Failing that, I guess it must be an issue with my sketch - perhaps it's running over memory (I made the sketch more complex between runs, so the reduced runtime might reflect increased memory footprint, although I wouldn't have expected so).
Can anyone recommend troubleshooting tactics? I can't access the unit with serial while it's deployed (and it wouldn't be logging anyway) but I wonder if I could add a memory check of some sort and transmit as a debugging input to emoncms?
Is there anything else in terms of the health of the unit that I could transmit?
[edit: looks like it might have stopped calling in again, after just an hour this time. If so I guess that would point strongly to a battery issue, in which case: ]
- is 2.8V not sufficient?
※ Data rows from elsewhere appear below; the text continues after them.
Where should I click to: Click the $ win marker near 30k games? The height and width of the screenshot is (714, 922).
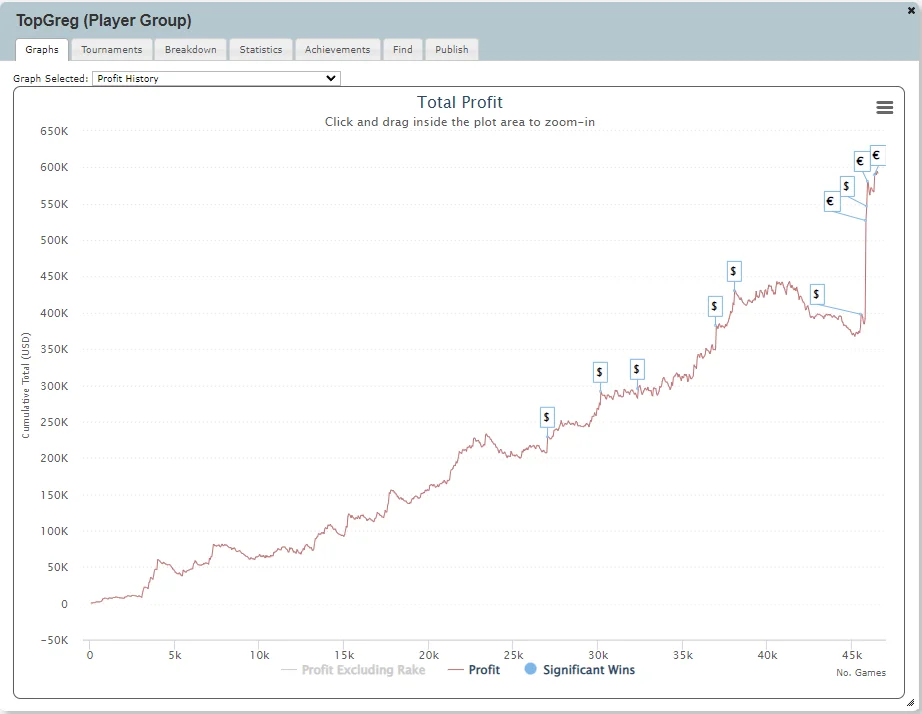[x=600, y=372]
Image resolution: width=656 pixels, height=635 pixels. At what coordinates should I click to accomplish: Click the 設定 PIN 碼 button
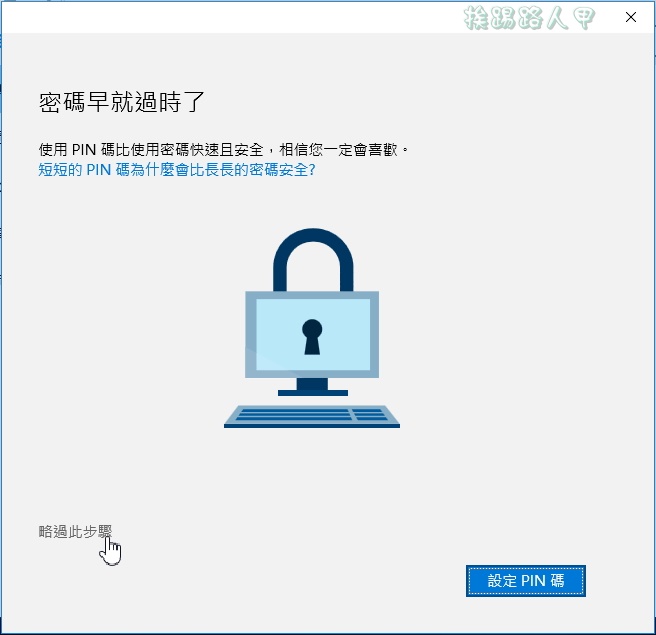(526, 581)
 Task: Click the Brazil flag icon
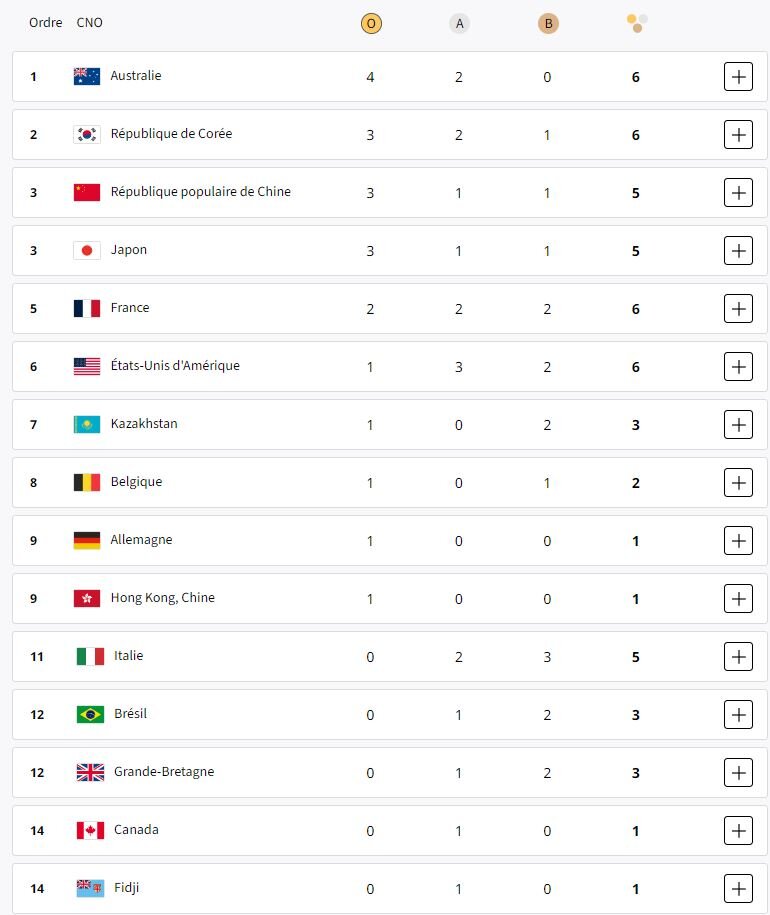click(x=90, y=714)
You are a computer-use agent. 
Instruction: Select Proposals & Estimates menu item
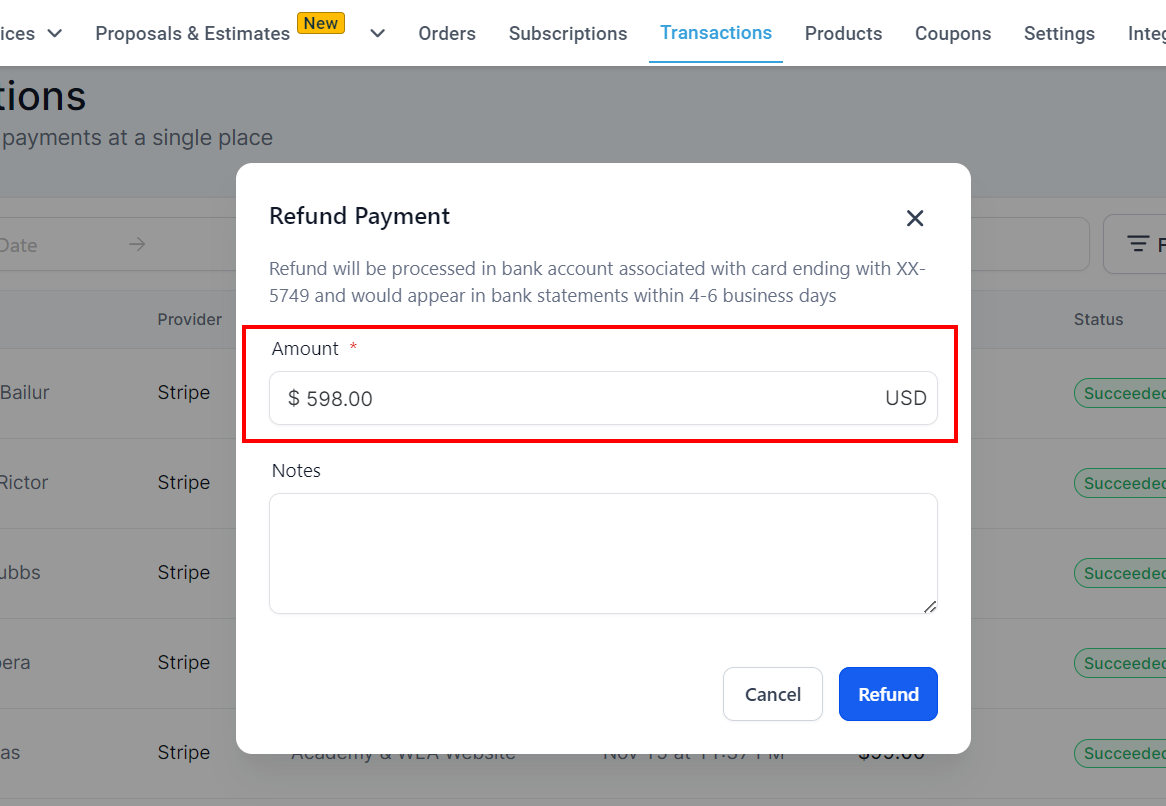tap(193, 33)
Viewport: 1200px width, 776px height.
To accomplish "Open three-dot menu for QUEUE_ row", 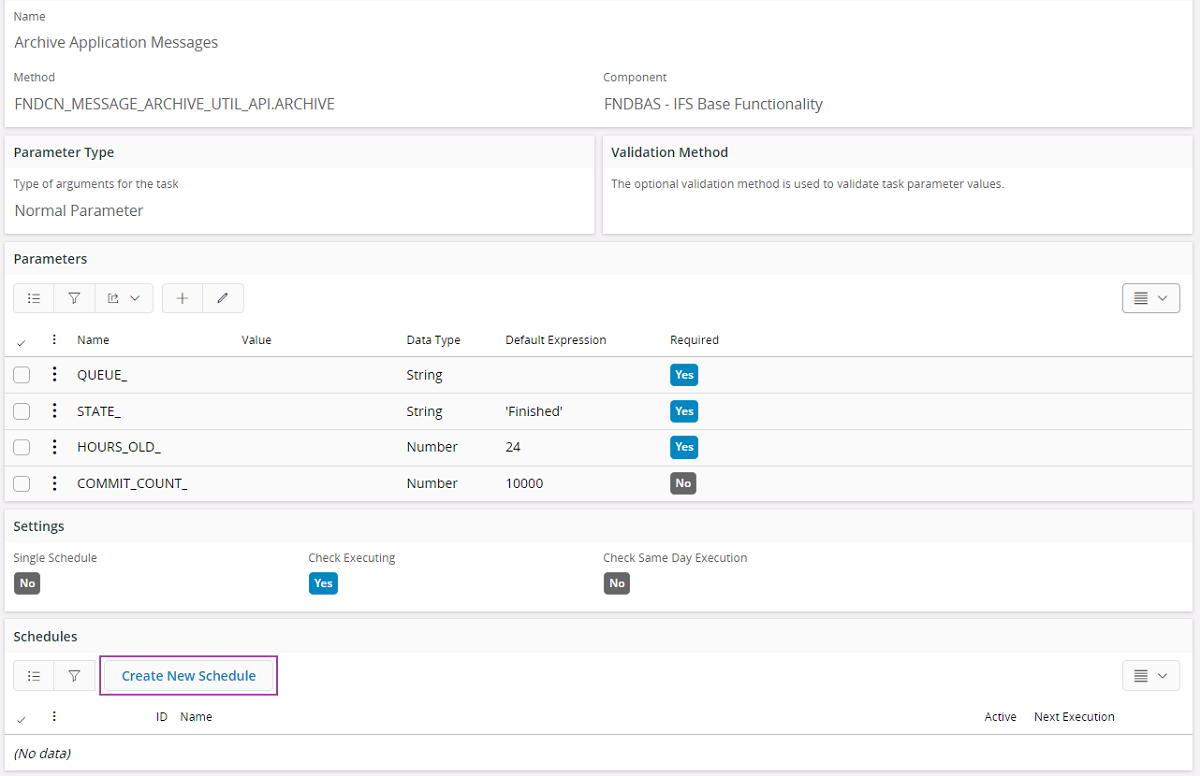I will pyautogui.click(x=55, y=375).
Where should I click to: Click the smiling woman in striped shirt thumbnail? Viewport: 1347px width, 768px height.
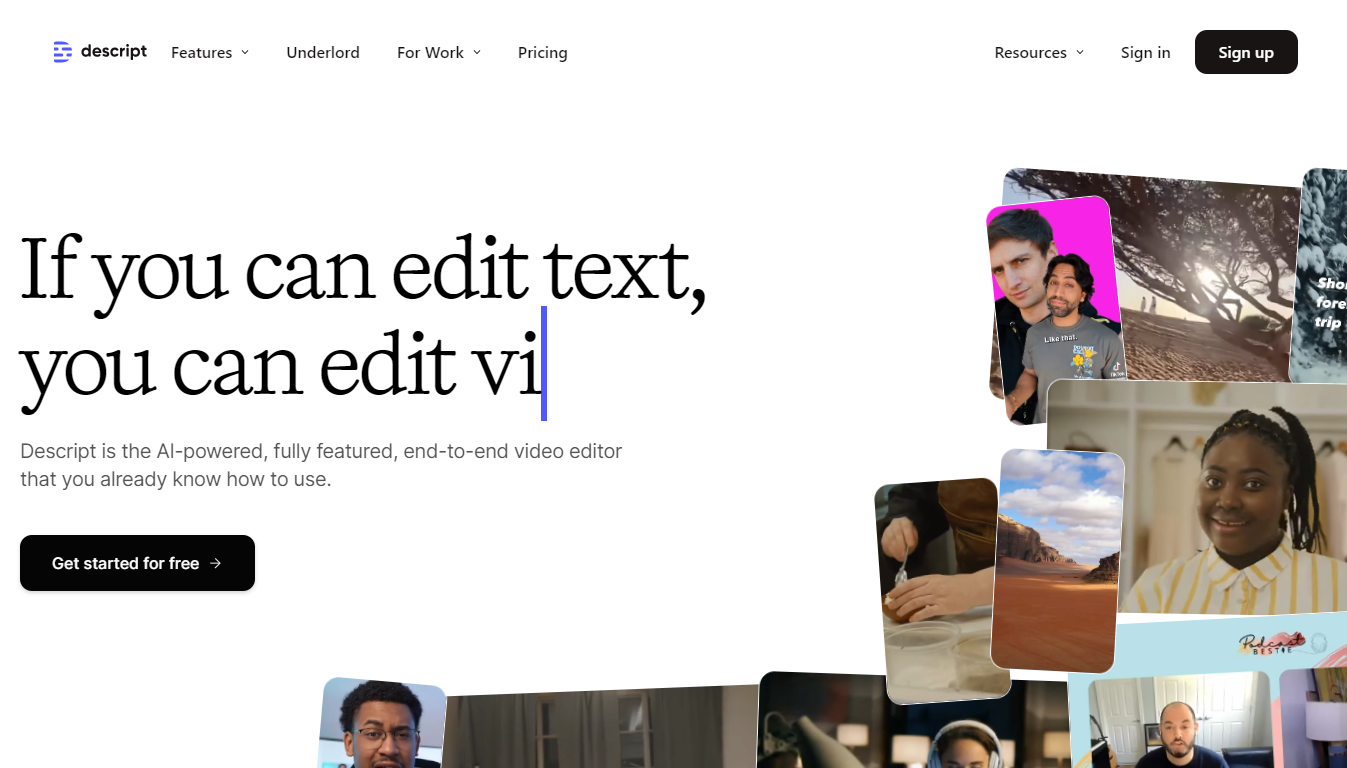point(1230,500)
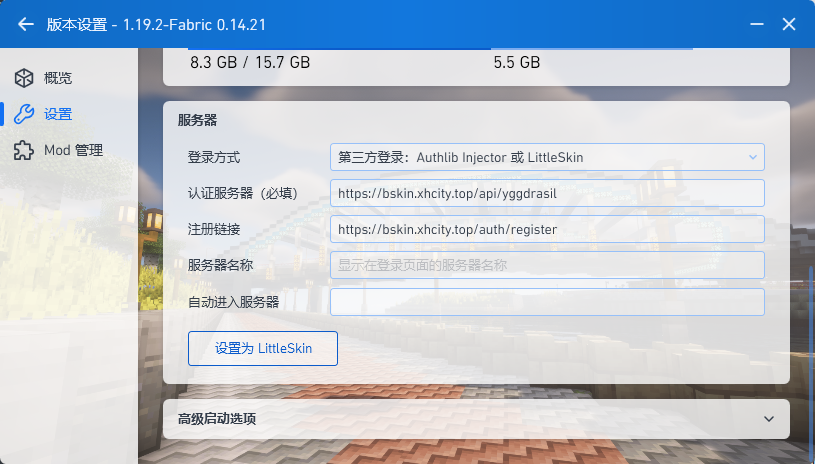Open the Mod 管理 page label
The width and height of the screenshot is (815, 464).
73,150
How much capacity is expected from 2AA in terms of voltage drop?
- is it possible that the battery ADC isn't reporting voltage correctly? (I could check by changing the batteries and/or with a multimeter)
Thanks,
Re: Troubleshooting a frozen emonTH [solved]
Just a note on a little more investigation, in case anyone follows a similar path:
Pretty basic: we are boosting the voltage from the AAs so there should be no issue with them running down to just 2.8V (see http://openenergymonitor.blogspot.co.uk/2013/10/emonth-update-hardware.html ) and this means it's unlikely to be a hardware issue after all. More likely a problem with the sketch, as you'd hope...
I uploaded a stripped-down version before leaving the house with the debug removed, which I thought would provide a little breathing room in SRAM by not loading all the strings. I also changed a few ints to bytes (desperate measures!) but to no avail.
I'll start reporting freeMemory() to emoncms and see if that looks like a likely culprit. There must be something...
Re: Troubleshooting a frozen emonTH [solved]
OK, freeMemory() reports a constant and ample amount of memory - 1720 - right up to the point the node stops transmitting.
1720 is actually more than I thought was even on the device, so perhaps the function's not that useful, but the fact it doesn't change leads me to suspect there isn't an insidious leak.
There were two while() loops in my original sketch - here and here - and I figured these were natural candidates for hanging up the emonTH.
I removed the first by switching to use sendNow() - although that probably has a loop internally - and 'fixed' the second by incrementing an integer while waiting for the MilliTimer to ping, so the loop can run at most 32k times before returning - just to make sure it couldn't hang.
I loaded this sketch onto a second emonTH but after a few call-ins it also fell silent.
Re: Troubleshooting a frozen emonTH [solved]
I think the next step is to cut down to a minimal sketch that sends emoncms an int counter each time it loops, then carry across the transmission method from these sketches and see if that's enough to hang to device. If I can get it to fail quickly enough I can potentially use serial output to figure out what's going wrong.
Re: Troubleshooting a frozen emonTH [solved]
Got it - calling power_spi_disable() led the sketch to hang. I was also multiplying a delay given in ms by 1000, which didn't exactly help...
Moving that line made everything smile again.